* [HOW TO COMPLETE THIS TASK]:
Some entries follow. Reproduce exactly the lines starting at the one with "Click the topmost blue score bar" and stopping after the one with "Open the Dropbox".

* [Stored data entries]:

○ ○ ○ ○

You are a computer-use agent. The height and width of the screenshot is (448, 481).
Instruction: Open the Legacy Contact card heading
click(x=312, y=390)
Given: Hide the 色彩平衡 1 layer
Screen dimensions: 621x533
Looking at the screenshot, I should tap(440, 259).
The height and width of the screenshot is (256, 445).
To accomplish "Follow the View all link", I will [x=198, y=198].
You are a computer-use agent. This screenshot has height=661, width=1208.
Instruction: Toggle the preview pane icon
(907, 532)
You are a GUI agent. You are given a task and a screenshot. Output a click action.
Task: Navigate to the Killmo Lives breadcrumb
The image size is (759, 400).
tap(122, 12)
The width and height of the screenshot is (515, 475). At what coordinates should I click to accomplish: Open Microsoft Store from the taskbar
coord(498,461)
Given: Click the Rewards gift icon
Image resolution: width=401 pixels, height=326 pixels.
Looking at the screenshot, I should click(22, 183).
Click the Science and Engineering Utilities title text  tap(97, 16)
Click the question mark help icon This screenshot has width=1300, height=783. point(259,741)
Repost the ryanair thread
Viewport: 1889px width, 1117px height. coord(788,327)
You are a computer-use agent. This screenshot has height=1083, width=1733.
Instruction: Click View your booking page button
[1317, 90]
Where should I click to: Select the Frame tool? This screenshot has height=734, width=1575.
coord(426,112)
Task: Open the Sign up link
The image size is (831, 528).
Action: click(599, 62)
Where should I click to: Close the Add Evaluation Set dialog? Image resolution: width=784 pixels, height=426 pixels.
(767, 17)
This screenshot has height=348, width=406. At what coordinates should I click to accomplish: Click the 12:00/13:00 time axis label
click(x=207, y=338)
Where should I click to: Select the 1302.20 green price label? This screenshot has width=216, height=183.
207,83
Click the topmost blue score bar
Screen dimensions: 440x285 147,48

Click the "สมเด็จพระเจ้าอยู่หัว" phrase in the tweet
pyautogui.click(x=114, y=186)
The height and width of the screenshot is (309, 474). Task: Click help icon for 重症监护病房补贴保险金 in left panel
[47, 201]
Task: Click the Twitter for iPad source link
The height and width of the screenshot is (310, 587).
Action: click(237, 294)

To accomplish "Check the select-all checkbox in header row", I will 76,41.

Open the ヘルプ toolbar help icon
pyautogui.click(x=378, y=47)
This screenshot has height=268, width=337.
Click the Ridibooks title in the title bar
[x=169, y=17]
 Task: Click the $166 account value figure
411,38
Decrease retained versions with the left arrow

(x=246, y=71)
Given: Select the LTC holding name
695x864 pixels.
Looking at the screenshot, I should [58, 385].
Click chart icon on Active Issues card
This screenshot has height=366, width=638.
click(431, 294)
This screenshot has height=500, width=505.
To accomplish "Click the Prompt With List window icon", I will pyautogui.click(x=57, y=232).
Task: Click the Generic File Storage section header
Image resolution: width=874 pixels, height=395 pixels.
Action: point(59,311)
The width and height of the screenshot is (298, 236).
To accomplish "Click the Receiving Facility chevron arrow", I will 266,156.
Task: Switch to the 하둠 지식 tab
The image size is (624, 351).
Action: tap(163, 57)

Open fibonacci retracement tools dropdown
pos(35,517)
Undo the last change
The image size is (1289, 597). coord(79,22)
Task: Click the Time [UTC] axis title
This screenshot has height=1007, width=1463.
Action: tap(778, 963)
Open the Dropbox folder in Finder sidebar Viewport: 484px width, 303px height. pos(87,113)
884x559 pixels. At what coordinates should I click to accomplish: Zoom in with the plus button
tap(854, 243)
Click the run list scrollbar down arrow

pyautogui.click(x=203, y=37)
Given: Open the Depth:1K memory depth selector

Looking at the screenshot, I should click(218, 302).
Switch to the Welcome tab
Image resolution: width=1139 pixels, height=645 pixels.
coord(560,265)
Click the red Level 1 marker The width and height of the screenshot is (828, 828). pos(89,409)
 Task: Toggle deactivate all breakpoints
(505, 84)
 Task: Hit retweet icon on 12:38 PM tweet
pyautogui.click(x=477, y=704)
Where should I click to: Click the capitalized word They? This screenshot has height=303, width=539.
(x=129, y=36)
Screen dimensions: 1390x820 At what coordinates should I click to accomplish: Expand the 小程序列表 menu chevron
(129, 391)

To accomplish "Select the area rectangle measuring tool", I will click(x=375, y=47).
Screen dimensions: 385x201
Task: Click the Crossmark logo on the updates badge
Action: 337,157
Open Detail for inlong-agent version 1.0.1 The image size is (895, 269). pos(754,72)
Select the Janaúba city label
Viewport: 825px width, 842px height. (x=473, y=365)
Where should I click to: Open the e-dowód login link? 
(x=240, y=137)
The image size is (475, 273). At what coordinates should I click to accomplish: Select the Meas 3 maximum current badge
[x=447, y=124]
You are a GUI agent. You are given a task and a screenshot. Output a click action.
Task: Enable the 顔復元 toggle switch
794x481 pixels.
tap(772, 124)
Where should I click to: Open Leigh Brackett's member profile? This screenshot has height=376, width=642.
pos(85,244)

○ ○ ○ ○

* [RESPONSE FOR THIS EXERCISE]:
Click the topmost blue score bar
Screen dimensions: 440x285 147,48

Click the "สมเด็จพระเจ้าอยู่หัว" phrase in the tweet
pyautogui.click(x=114, y=186)
The height and width of the screenshot is (309, 474). Task: Click help icon for 重症监护病房补贴保险金 in left panel
[47, 201]
Task: Click the Twitter for iPad source link
The height and width of the screenshot is (310, 587).
Action: click(237, 294)

To accomplish "Check the select-all checkbox in header row", I will 76,41.

Open the ヘルプ toolbar help icon
pyautogui.click(x=378, y=47)
This screenshot has height=268, width=337.
Click the Ridibooks title in the title bar
[x=169, y=17]
 Task: Click the $166 account value figure
411,38
Decrease retained versions with the left arrow

(x=246, y=71)
Given: Select the LTC holding name
695x864 pixels.
Looking at the screenshot, I should [58, 385].
Click chart icon on Active Issues card
This screenshot has height=366, width=638.
click(431, 294)
This screenshot has height=500, width=505.
To accomplish "Click the Prompt With List window icon", I will pyautogui.click(x=57, y=232).
Task: Click the Generic File Storage section header
Image resolution: width=874 pixels, height=395 pixels.
Action: point(59,311)
The width and height of the screenshot is (298, 236).
To accomplish "Click the Receiving Facility chevron arrow", I will 266,156.
Task: Switch to the 하둠 지식 tab
The image size is (624, 351).
Action: tap(163, 57)

Open fibonacci retracement tools dropdown
pos(35,517)
Undo the last change
The image size is (1289, 597). coord(79,22)
Task: Click the Time [UTC] axis title
This screenshot has height=1007, width=1463.
Action: tap(778, 963)
Open the Dropbox folder in Finder sidebar Viewport: 484px width, 303px height. pos(87,113)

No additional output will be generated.